**WHAT IS BEING ASKED**.
For this listing, reproduce the line with "The height and width of the screenshot is (807, 1059).", the line with "Given: Open the tab switcher showing 1 tab", and the lines between, exactly as they stand. Leave out pictures and all other lines.
· · · ·
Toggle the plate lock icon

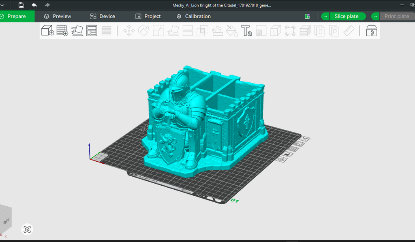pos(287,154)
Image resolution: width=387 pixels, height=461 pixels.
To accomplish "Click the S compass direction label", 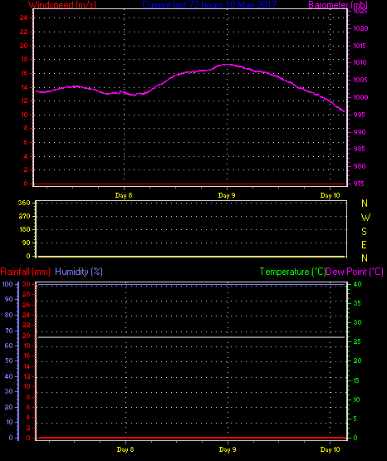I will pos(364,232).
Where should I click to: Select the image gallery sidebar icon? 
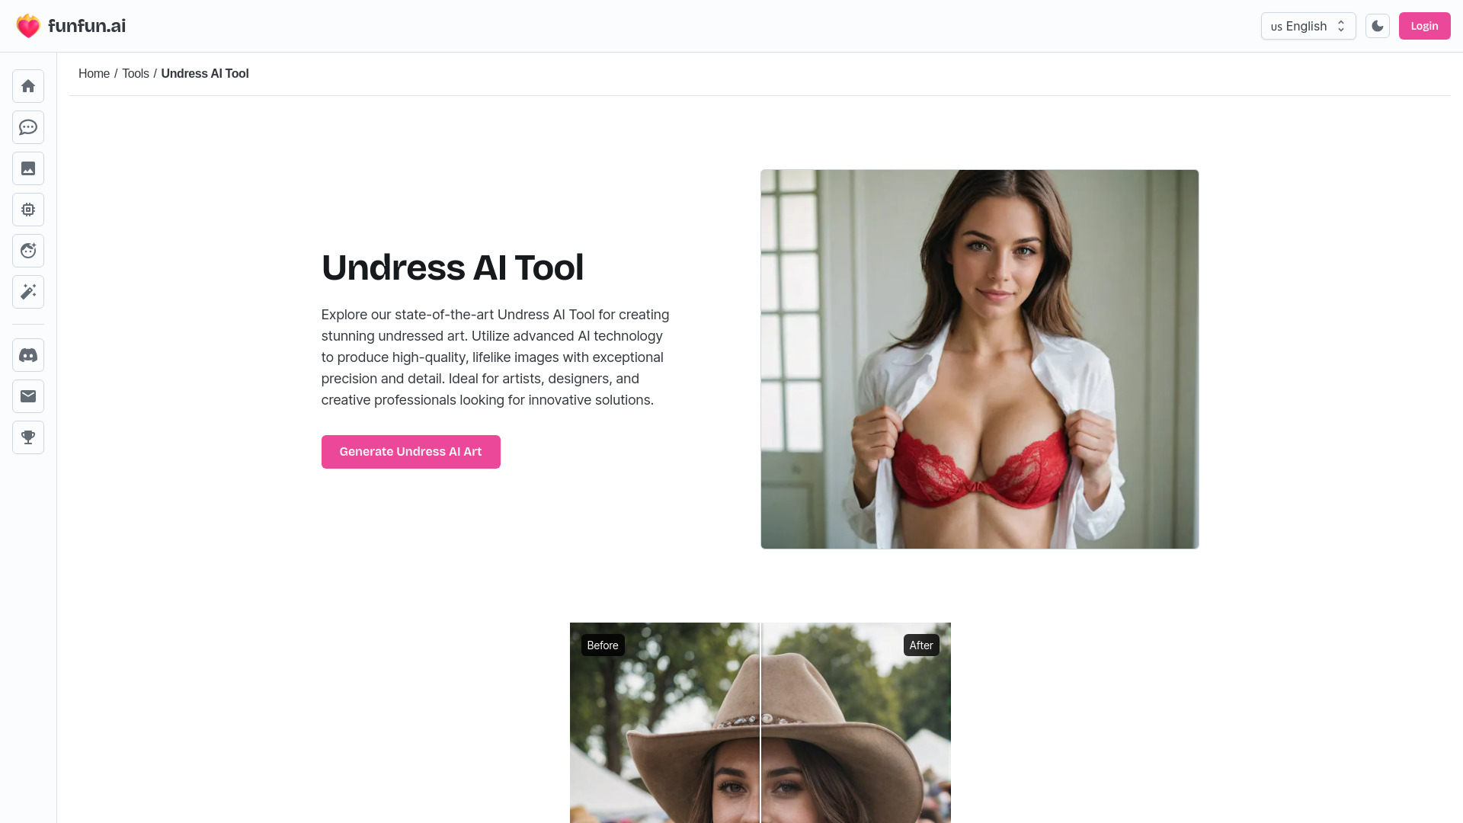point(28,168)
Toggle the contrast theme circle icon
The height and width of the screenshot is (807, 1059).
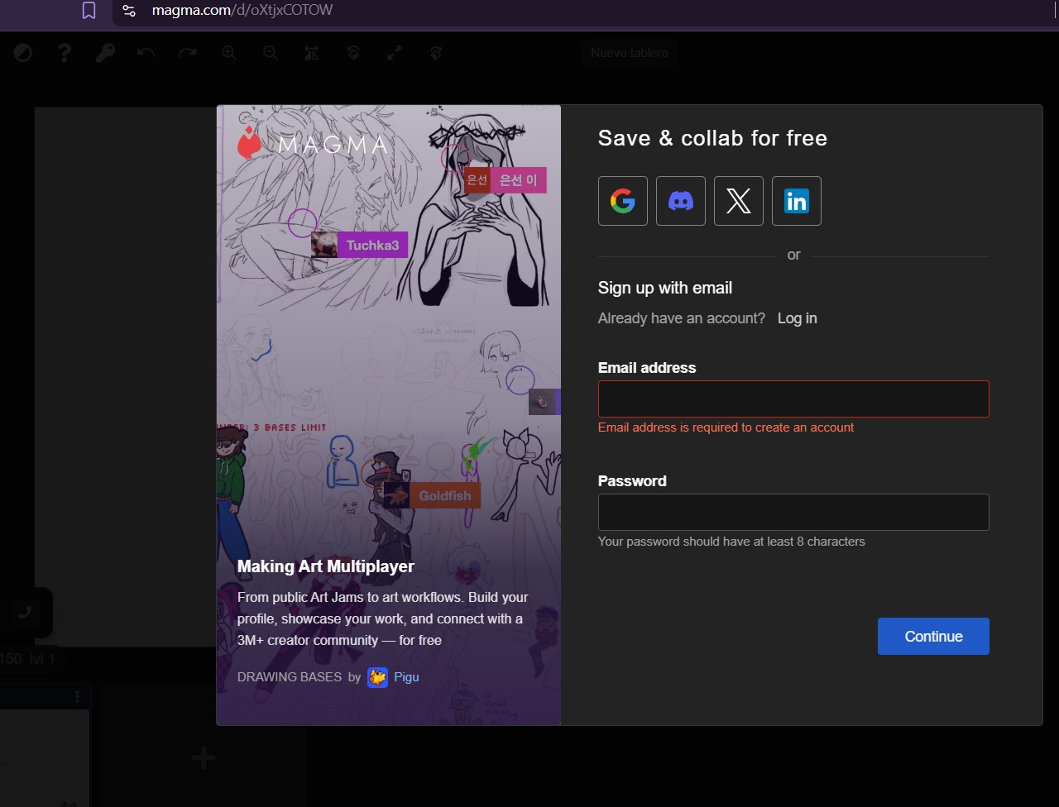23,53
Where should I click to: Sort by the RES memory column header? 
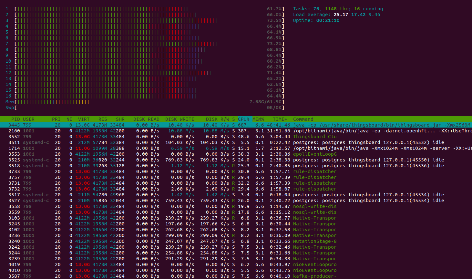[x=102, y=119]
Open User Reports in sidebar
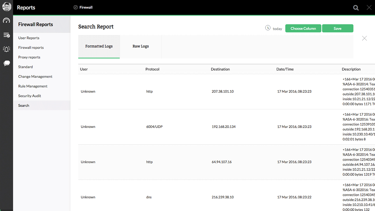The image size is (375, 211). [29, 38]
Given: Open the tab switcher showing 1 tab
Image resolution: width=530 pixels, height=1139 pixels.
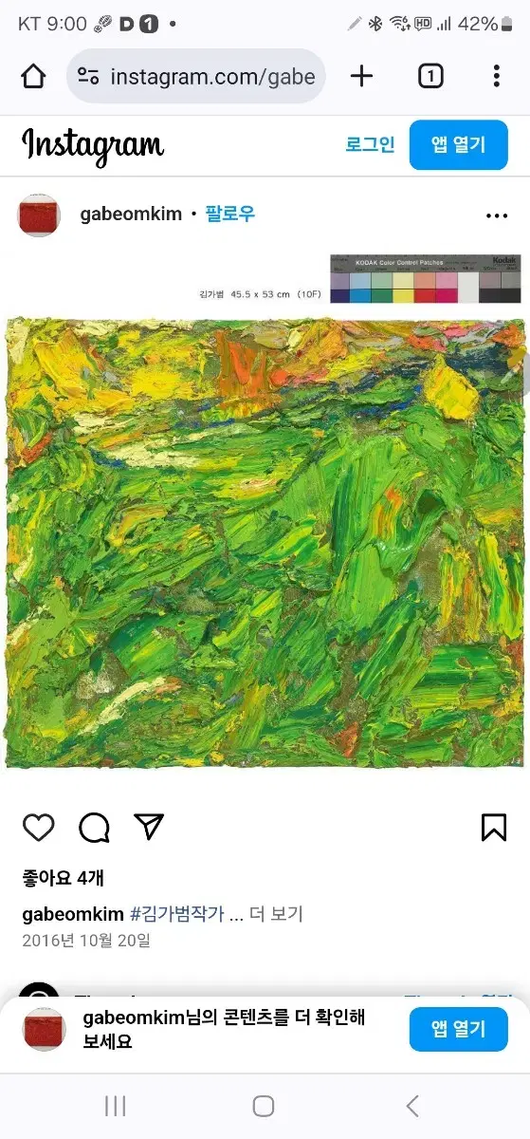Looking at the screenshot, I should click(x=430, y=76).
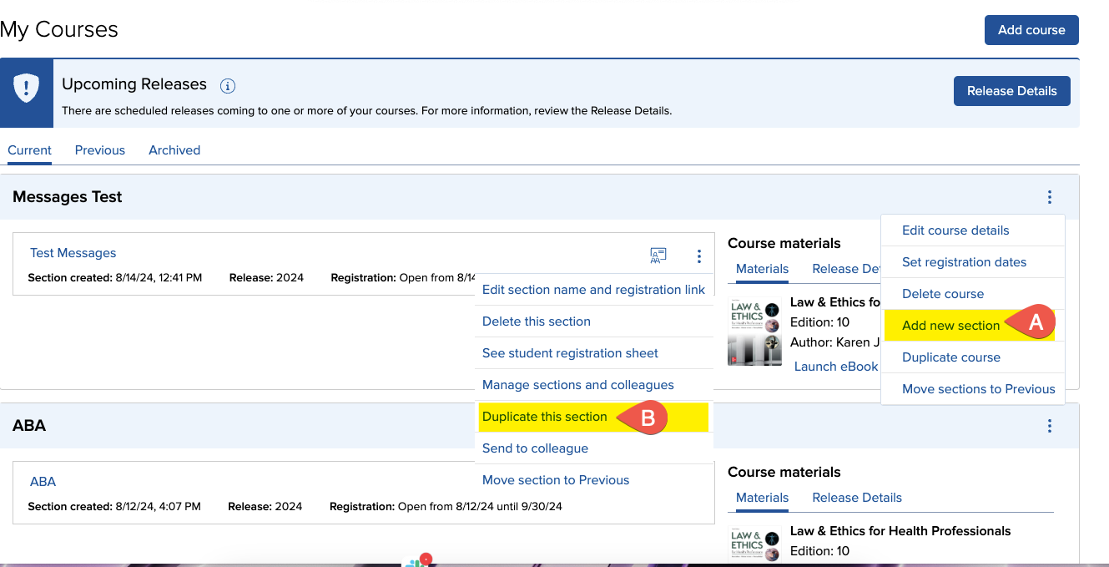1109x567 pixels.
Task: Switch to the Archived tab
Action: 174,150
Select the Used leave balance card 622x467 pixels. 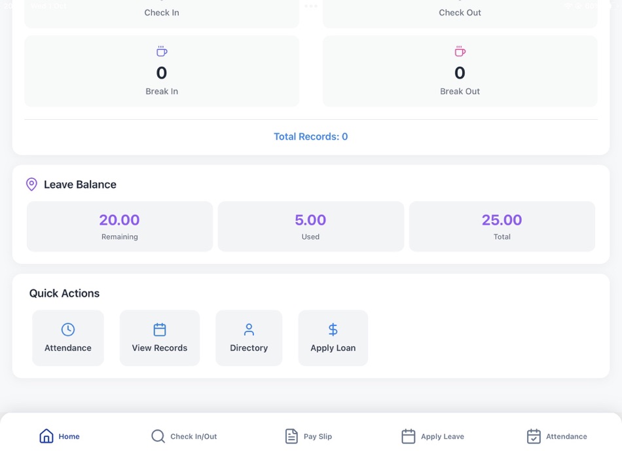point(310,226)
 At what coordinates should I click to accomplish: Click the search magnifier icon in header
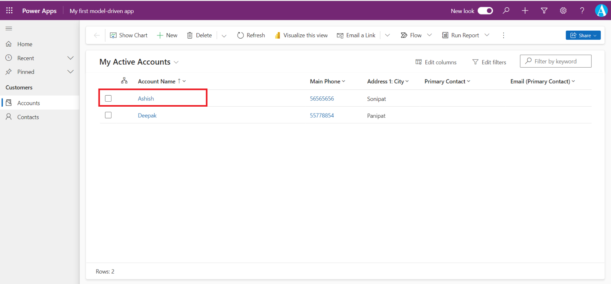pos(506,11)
· · · ·
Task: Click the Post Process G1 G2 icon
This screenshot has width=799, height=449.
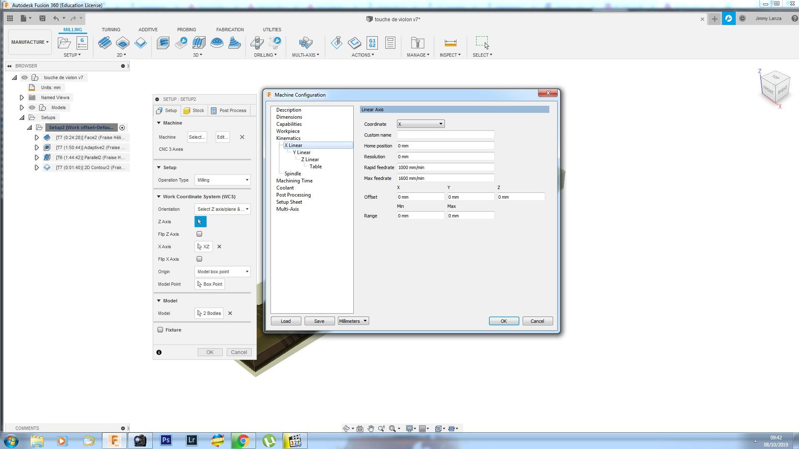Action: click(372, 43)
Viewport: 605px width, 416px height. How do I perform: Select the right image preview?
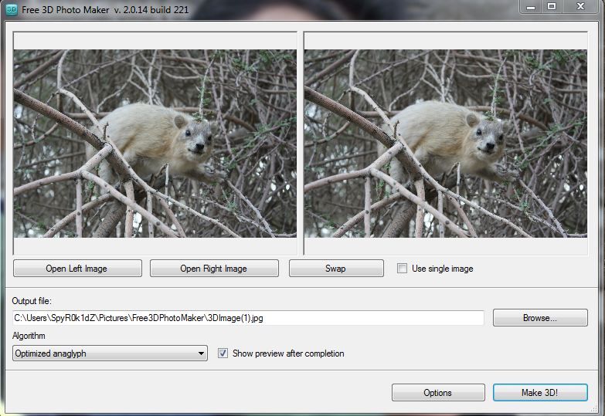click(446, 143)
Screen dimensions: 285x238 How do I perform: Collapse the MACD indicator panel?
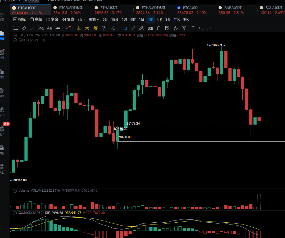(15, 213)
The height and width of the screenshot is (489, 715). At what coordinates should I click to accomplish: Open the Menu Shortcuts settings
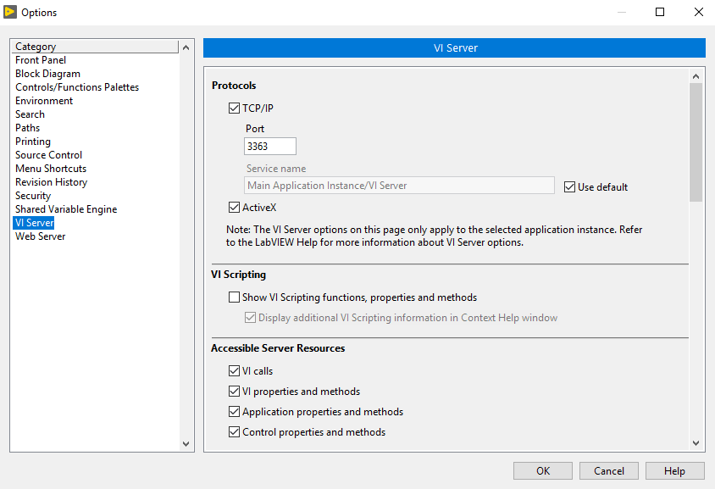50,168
· · · ·
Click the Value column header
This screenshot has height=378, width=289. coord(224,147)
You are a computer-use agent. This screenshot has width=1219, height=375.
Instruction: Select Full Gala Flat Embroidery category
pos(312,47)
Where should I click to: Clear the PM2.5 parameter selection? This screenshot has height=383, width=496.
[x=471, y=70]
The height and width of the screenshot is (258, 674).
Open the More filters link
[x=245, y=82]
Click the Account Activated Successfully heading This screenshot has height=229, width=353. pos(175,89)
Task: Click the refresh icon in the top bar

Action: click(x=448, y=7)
· · · ·
**RESPONSE TO THIS EXERCISE**.
The height and width of the screenshot is (807, 1059).
23,53
Where should I click to: Sort by the RES memory column header? 
[x=102, y=119]
Open User Reports in sidebar
The image size is (375, 211). [29, 38]
Given: Open the tab switcher showing 1 tab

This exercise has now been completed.